Size and genetic composition of the training and validation sets
We simultaneously assessed the impact of the size and genetic participation of G0 and G1 individuals in the training set (TS) and validation set (VS) of the genomic prediction models. Regarding TS/VS sizes, we divided all 1,117 (G0 and G1) individuals into five different size groups with a ratio of TS to VS of 1:1, 2:1, 3:1, 4:1 and 9:1. The corresponding sizes of the TS/VS were respectively 558/559, 743/374, 836/281, 892/225 and 1003/114. Within these pre-established size compositions, four scenarios of the participation of G0 and G1 individuals were evaluated to assess the impact of varying the degrees of relationship and diversity between TS and VS. In the first scenario (CV1) assignment of individuals to either TS or VS was random. For the second scenario (CV2) all G0 parents were assigned to the TS and complemented with G1 individuals up to the required number in the set, while the VS was composed exclusively of G1 individuals. The third and fourth scenarios were built based on minimizing and maximizing relatedness between TS and VS. The relatedness-based assignment of individuals was determined using the procedure described in Spindel et al. [9]. Briefly, 1,117 individuals were assigned to 182 clusters based on genotypes using the k-means clustering algorithm, a method that attempts to minimize the distance between individuals in a cluster and the centre of that cluster. Using the relatedness estimates, CV3 was then built by assigning individuals to TS and VS based on dissimilarity, such that individuals from the same cluster were not allowed to be both in the same TS or VS. For CV4 individuals from same cluster were forced to be either in the TS or VS [9].
Genomic prediction models
We evaluated the effects of the five statistical methods (GBLUP, rrBLUP, BL, RKHS and ABLUP), five TS/VS sizes and four TS/VS composition scenarios (5*5*4 = 100 models in total) on the predictive ability (PA) of genomic prediction. For each of the 100 models, 200 replicate runs were carried out for each trait and the performance of the models were evaluated in terms of their , which is defined as the Pearson correlation between the adjusted phenotypes and the GEBVs of the samples in the VS. ANOVA was performed on 80 out of 100 models tested (20 ABLUP models excluded) to partition the variance into different sources, with all effects declared as fixed, comparing all the sources of variation (genomic prediction method, TS/VS size and genetic composition). Significant differences found were further assessed by means of a paired t tests (α = 5%), adjusted by a Bonferroni correction. The 80 models as described above were used for assessing the impact of TS/VS composition and TS/VS size, while all 100 models were used to evaluate the statistical methods against ABLUP. All available SNPs were used in all the analyses of these models.

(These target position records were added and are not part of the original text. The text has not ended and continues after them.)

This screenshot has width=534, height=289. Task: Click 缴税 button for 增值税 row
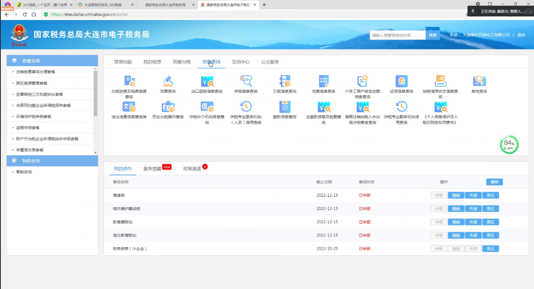[x=456, y=195]
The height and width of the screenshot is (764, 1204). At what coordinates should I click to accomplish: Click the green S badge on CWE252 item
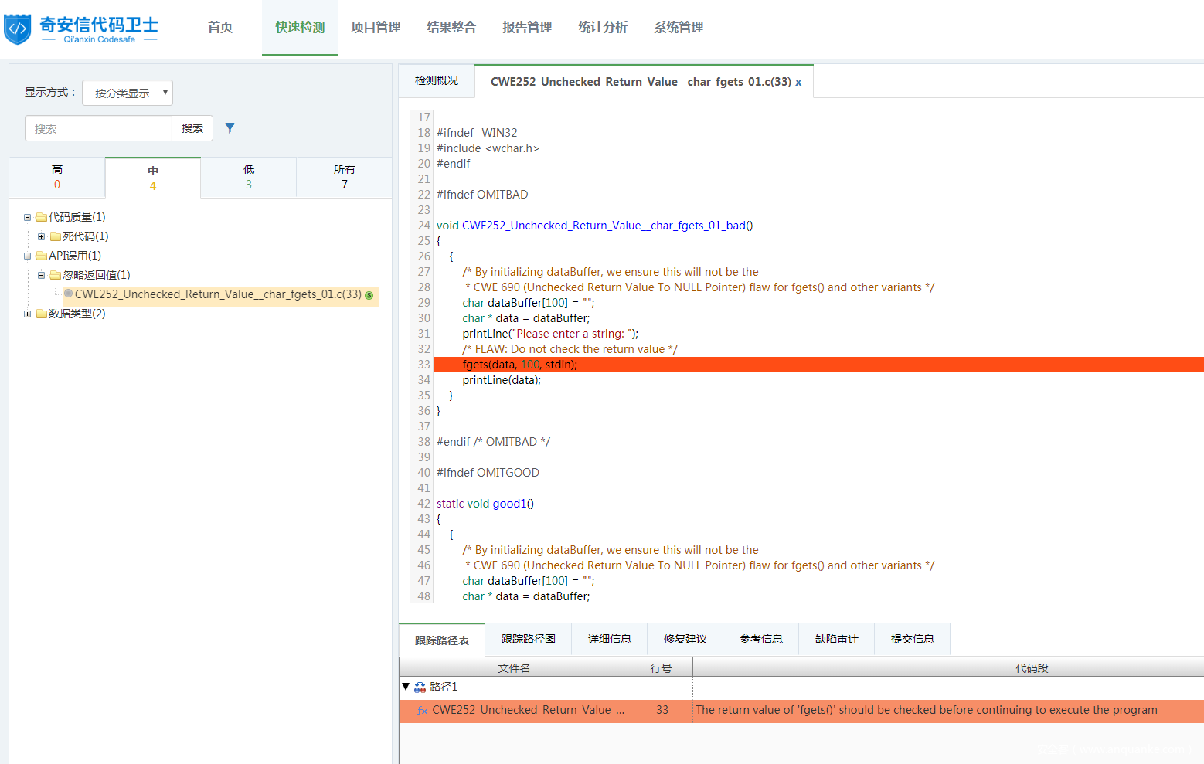coord(369,295)
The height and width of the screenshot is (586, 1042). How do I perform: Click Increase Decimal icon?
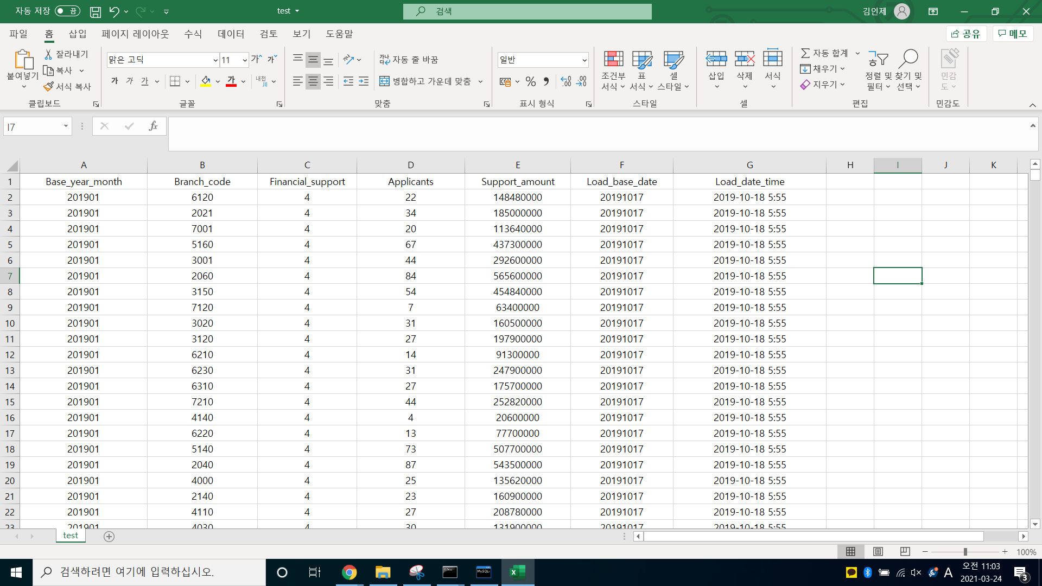566,81
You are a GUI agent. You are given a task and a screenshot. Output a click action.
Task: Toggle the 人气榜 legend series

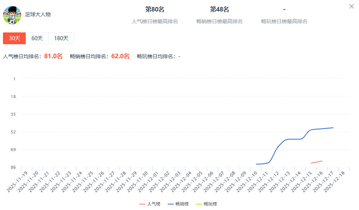150,204
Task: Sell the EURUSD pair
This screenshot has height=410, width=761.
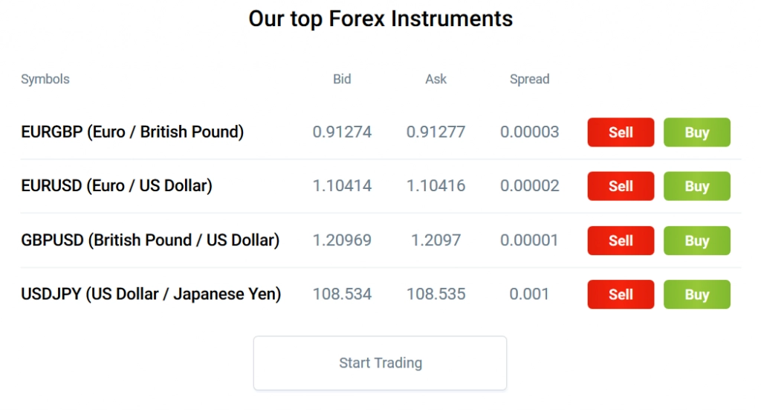Action: [x=621, y=186]
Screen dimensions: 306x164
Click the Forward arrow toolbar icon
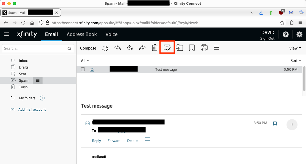(x=142, y=48)
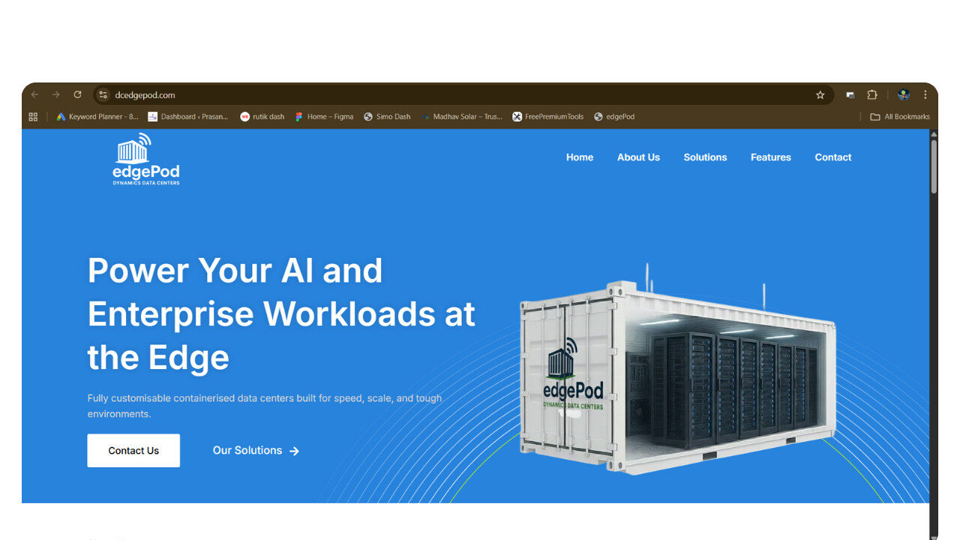The width and height of the screenshot is (960, 540).
Task: Expand the All Bookmarks folder
Action: (x=900, y=117)
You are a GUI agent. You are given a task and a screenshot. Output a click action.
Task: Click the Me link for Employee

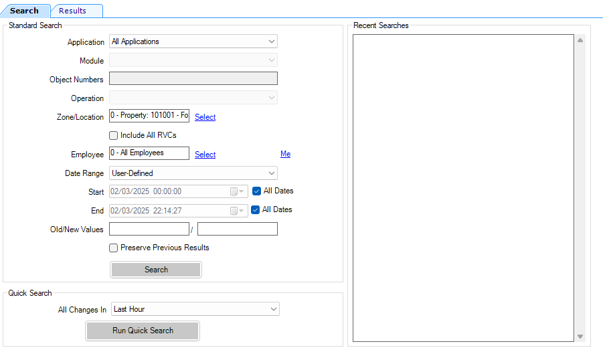click(285, 154)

Numbers and genomic location of SNPs subsets
We finally assessed the impact of the number of SNPs and their locations (gene vs. intergenic region) on the PA of genomic prediction models. 12 subsets with different numbers of SNPs were generated by randomly selecting 10, 20, 50, 100, 200, 500, 1,000, 2,000, 5,000, 10,000, 20,000 and 41,304 SNPs from all the available SNPs. For SNP location, SNPs subsets located in different regions of the genome were established by including SNPs located in four different regions: (i) coding sequences (CDS) only (11,786 SNPs); (ii) entire genic regions including CDS, UTRs, introns, and sequences 2kb up and downstream of the gene (30,405 SNPs); (iii) intergenic regions (10,899 SNPs), and (iv) all 41,304 SNPs. The location of each SNP was obtained by mapping SNPs onto E.grandis genome database using SnpEff [41]. Genomic prediction models were built for all four TS/VS compositions using only the two statistical methods (GBLUP and RKHS) that showed optimal predictive performance in the previous analyses, and the TS/VS size ratio of 4:1 (892/224) were used on the PA evaluations.
Results
Phenotypic trait correlations
Growth (height, volume, and CBH) and wood properties (basic density and pulp yield) were measured for all 168 G0 and 949 G1 individuals. The raw phenotypic data were adjusted using a mixed linear model to minimize the impacts of environment and age differences. The pairwise correlations between the adjusted traits were described by calculating Pearson correlation coefficients (Figure 1). Growth traits were correlated with each other. Interestingly, however, while CBH and volume at age three and six years were highly correlated (r = 0.92 and 0.95 respectively), height at age three was only weakly correlated with height at age 6 (r = 0.36). For wood properties traits, basic density was negatively correlated with pulp yield, although weakly (r = -0.28). Growth traits showed no correlations with wood traits (r = - 0.1 to 0.1).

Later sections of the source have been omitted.